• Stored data
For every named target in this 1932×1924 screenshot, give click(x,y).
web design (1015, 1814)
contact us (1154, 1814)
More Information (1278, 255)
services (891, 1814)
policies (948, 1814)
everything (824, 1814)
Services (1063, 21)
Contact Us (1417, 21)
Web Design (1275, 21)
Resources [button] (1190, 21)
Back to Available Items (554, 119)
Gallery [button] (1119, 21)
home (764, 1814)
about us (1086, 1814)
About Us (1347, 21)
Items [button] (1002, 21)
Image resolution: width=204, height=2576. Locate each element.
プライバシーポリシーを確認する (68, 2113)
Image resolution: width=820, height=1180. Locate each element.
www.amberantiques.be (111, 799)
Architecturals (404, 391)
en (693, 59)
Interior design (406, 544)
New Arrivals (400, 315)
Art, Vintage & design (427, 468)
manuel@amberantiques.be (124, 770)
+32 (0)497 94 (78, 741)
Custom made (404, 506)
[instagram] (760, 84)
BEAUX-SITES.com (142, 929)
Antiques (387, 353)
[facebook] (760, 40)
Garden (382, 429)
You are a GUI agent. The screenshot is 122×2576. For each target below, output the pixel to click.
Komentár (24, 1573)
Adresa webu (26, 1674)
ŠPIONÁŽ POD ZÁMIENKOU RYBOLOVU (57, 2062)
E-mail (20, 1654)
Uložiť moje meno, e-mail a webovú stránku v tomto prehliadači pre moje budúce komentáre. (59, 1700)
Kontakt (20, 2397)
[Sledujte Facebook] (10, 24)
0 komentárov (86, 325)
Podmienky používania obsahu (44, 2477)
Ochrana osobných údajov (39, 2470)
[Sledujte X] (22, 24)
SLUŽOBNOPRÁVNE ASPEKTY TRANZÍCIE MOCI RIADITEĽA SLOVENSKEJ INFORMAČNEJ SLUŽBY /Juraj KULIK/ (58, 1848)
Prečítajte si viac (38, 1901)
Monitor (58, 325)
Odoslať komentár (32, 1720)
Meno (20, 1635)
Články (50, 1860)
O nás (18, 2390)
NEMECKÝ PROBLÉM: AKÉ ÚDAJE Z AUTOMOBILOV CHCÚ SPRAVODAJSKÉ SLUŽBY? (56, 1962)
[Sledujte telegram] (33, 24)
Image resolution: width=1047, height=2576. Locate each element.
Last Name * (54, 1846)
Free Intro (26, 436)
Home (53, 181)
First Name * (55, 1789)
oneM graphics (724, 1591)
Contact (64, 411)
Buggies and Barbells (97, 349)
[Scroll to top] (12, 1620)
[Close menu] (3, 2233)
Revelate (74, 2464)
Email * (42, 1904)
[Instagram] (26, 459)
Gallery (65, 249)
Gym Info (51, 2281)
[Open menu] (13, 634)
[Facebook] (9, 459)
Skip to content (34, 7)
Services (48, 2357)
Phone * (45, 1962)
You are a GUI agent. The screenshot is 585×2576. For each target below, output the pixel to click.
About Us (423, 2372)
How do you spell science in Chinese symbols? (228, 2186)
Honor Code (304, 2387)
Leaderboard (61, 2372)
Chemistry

• Exercise requirements
In full and without deviation, reproduce the entries above.

• Response
For every named target in this 1932×1924 screenshot, give click(x,y).
web design (1015, 1814)
contact us (1154, 1814)
More Information (1278, 255)
services (891, 1814)
policies (948, 1814)
everything (824, 1814)
Services (1063, 21)
Contact Us (1417, 21)
Web Design (1275, 21)
Resources [button] (1190, 21)
Back to Available Items (554, 119)
Gallery [button] (1119, 21)
home (764, 1814)
about us (1086, 1814)
About Us (1347, 21)
Items [button] (1002, 21)
Image resolution: width=204, height=2576. Locate each element.
プライバシーポリシーを確認する (68, 2113)
Image resolution: width=820, height=1180. Locate each element.
www.amberantiques.be (111, 799)
Architecturals (404, 391)
en (693, 59)
Interior design (406, 544)
New Arrivals (400, 315)
Art, Vintage & design (427, 468)
manuel@amberantiques.be (124, 770)
+32 (0)497 94 (78, 741)
Custom made (404, 506)
[instagram] (760, 84)
BEAUX-SITES.com (142, 929)
Antiques (387, 353)
[facebook] (760, 40)
Garden (382, 429)
You are a GUI agent. The screenshot is 122×2576. For each target below, output the pixel to click.
Komentár (24, 1573)
Adresa webu (26, 1674)
ŠPIONÁŽ POD ZÁMIENKOU RYBOLOVU (57, 2062)
E-mail (20, 1654)
Uložiť moje meno, e-mail a webovú stránku v tomto prehliadači pre moje budúce komentáre. (59, 1700)
Kontakt (20, 2397)
[Sledujte Facebook] (10, 24)
0 komentárov (86, 325)
Podmienky používania obsahu (44, 2477)
Ochrana osobných údajov (39, 2470)
[Sledujte X] (22, 24)
SLUŽOBNOPRÁVNE ASPEKTY TRANZÍCIE MOCI RIADITEĽA SLOVENSKEJ INFORMAČNEJ SLUŽBY /Juraj KULIK/ (58, 1848)
Prečítajte si viac (38, 1901)
Monitor (58, 325)
Odoslať komentár (32, 1720)
Meno (20, 1635)
Články (50, 1860)
O nás (18, 2390)
NEMECKÝ PROBLÉM: AKÉ ÚDAJE Z AUTOMOBILOV CHCÚ SPRAVODAJSKÉ SLUŽBY? (56, 1962)
[Sledujte telegram] (33, 24)
Image resolution: width=1047, height=2576. Locate each element.
Last Name * (54, 1846)
Free Intro (26, 436)
Home (53, 181)
First Name * (55, 1789)
oneM graphics (724, 1591)
Contact (64, 411)
Buggies and Barbells (97, 349)
[Scroll to top] (12, 1620)
[Close menu] (3, 2233)
Revelate (74, 2464)
Email * (42, 1904)
[Instagram] (26, 459)
Gallery (65, 249)
Gym Info (51, 2281)
[Open menu] (13, 634)
[Facebook] (9, 459)
Skip to content (34, 7)
Services (48, 2357)
Phone * (45, 1962)
You are a GUI agent. The screenshot is 585×2576. For each target below, output the pixel to click.
About Us (423, 2372)
How do you spell science in Chinese symbols? (228, 2186)
Honor Code (304, 2387)
Leaderboard (61, 2372)
Chemistry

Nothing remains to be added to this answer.